Zimbabwe is a landlocked country in the south of the African continent. The democratically elected president Robert Mugabe, 40 years ago put an end to oligarchy regime to impose a … “democratic dictatorship” with broad violation of human rights. In the 2000s the country began to be driven to an economic collapse, its currency after repeating devaluations, repealed
The Zimbabweans are “numb” people. The country’s adventures have greatly destroyed the investments of white people and despite the fact that the Apartheid regime has expired long ago, like in neighboring South Africa the living standards have not improved and there is lack of growth. Despite the similarities with the neighboring country, residents mostly are peaceful, polite and do not make you feel in danger.

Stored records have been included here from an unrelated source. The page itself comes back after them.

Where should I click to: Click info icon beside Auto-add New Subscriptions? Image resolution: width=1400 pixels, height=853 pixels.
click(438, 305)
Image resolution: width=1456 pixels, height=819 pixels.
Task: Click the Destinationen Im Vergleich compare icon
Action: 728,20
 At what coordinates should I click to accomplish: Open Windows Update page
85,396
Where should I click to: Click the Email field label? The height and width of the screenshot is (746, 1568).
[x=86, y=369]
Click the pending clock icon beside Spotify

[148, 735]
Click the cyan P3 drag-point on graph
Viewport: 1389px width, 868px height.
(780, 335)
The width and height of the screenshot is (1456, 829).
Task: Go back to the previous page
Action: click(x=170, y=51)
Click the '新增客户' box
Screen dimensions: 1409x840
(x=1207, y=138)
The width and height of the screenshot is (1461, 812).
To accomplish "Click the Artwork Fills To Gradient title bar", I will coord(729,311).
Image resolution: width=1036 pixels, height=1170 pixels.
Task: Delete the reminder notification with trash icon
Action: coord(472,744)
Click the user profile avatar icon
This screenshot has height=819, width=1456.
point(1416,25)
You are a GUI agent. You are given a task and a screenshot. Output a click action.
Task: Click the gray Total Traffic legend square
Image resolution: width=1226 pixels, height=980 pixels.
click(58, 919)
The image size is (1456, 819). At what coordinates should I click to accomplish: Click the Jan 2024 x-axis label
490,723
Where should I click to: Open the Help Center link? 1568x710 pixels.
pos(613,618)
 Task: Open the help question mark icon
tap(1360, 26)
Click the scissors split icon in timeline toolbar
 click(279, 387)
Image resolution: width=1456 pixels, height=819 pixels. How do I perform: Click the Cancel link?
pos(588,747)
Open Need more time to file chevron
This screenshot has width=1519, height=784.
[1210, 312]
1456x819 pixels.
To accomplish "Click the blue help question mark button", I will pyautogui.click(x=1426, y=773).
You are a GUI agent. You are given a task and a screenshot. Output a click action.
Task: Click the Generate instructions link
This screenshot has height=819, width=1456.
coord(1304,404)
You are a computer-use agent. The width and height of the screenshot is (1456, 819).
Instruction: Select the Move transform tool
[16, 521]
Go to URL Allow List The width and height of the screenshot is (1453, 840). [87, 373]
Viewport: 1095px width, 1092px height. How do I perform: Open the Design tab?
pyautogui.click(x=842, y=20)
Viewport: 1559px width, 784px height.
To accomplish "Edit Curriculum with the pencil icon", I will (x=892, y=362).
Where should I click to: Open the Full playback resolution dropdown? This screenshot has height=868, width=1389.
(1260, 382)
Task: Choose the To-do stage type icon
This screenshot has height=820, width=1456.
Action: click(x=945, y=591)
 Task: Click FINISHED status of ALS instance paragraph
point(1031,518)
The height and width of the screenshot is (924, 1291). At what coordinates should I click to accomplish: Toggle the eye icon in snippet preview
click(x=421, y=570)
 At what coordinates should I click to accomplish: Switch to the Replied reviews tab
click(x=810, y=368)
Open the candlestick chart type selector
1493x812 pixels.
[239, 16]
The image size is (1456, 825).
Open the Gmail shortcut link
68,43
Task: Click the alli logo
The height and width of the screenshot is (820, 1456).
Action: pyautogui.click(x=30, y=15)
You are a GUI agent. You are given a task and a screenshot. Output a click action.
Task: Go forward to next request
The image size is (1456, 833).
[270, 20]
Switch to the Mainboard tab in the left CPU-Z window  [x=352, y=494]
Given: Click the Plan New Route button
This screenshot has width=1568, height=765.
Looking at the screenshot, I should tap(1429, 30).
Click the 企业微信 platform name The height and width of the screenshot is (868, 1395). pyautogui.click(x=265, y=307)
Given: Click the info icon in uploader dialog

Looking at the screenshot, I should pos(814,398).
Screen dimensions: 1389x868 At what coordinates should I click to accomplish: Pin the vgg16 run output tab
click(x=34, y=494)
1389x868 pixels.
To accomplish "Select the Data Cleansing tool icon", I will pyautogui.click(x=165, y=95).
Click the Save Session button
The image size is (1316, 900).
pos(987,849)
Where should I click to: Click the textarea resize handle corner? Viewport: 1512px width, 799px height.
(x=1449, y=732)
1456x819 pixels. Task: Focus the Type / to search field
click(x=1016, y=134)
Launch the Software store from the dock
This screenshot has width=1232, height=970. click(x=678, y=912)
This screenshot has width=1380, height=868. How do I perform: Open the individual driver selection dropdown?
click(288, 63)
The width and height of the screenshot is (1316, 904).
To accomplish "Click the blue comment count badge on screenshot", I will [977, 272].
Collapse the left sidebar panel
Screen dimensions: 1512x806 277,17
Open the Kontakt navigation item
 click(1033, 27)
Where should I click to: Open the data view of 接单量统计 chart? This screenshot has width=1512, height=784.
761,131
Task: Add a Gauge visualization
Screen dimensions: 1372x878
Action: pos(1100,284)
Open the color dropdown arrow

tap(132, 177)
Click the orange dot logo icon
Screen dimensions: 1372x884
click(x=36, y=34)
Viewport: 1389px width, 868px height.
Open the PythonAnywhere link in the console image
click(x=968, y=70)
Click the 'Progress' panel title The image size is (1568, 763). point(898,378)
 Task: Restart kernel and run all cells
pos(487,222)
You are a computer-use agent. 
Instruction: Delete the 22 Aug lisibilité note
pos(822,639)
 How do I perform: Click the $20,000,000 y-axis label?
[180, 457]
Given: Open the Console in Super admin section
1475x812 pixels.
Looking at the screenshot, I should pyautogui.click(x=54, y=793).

The capital Harare is a modern, contemporary city with suburbs that testify the wealth of the upper class but also includes the classic African slums. But the beauty of the country is revealed outside the big cities. Hwange National Park, with intense tropical vegetation contrasting with the savannah environment of the rest of the country, homes many wild animals and is one of the largest elephant sanctuaries in Africa. Unfortunately poaching here is a bitter reality. The Kariba lake created by a hydroelectric dam, is a holiday destination for locals and the few tourists visiting the country, where you can observe closely the African fauna. The Mana pools national park on the banks of the Zambezi, the only one in Africa where you can wander around on foot, unaccompanied, on your own responsibility and with fatalities happening. (Update: the regulation unfortunately changed on 2015 https://www.zamsoc.org/?p=2023). And of course the majestic Victoria Falls, one of the most spectacular in the world, on the border with Zambia. Finally, the ruins of Great Zimbabwe, monuments of the largest African culture after the Pharaohs.
Taming the wild beasts…
We arrived in Harare with a flight of the famous airline based in Dubai, with a dirty, most obsolete aircraft of the fleet and having the last row seats that are not reclining, in front of the toilets. The country was still under the 35-year leadership of the controversial president Robert Mugabe, just after its bankruptcy and the abolition of the national currency. We were quite curious to see the house we had booked at a very cheap price, since we skipped the known booking websites and found the accommodation on the country’s yellow pages. It was a two-storey villa with spacious rooms, luxury bathrooms and huge, comfortable beds that accommodated the 5 of us comfortably for two days. Harare is a capital city that follows the modern South African standards, with many upper class neighborhoods, wide streets beneath relieving tree shades, with large super markets and gourmet restaurants. Of course there are slum areas, but not to the extent of the South African townships. Regarding the security level, I felt it was much better than the neighboring country.